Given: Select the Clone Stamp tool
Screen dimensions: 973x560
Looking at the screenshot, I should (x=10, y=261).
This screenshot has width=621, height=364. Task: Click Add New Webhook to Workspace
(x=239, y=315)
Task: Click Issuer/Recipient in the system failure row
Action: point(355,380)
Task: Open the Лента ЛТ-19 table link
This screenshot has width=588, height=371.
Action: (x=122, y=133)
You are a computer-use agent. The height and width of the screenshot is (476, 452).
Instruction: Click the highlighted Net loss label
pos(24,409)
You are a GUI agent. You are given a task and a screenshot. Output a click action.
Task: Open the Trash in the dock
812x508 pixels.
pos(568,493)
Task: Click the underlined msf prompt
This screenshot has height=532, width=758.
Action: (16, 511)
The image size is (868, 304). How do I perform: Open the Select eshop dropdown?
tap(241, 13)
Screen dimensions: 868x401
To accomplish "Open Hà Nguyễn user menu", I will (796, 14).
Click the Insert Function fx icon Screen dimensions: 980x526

——————

Task =
Exact copies of the lines from the one holding "812x508 pixels." to the end of the entries are all that should be written.

Solution to the problem =
812x508 pixels.
pos(568,493)
Task: Click the underlined msf prompt
This screenshot has height=532, width=758.
Action: (16, 511)
The image size is (868, 304). How do I perform: Open the Select eshop dropdown?
tap(241, 13)
Screen dimensions: 868x401
To accomplish "Open Hà Nguyễn user menu", I will (796, 14).
Click the Insert Function fx icon Screen dimensions: 980x526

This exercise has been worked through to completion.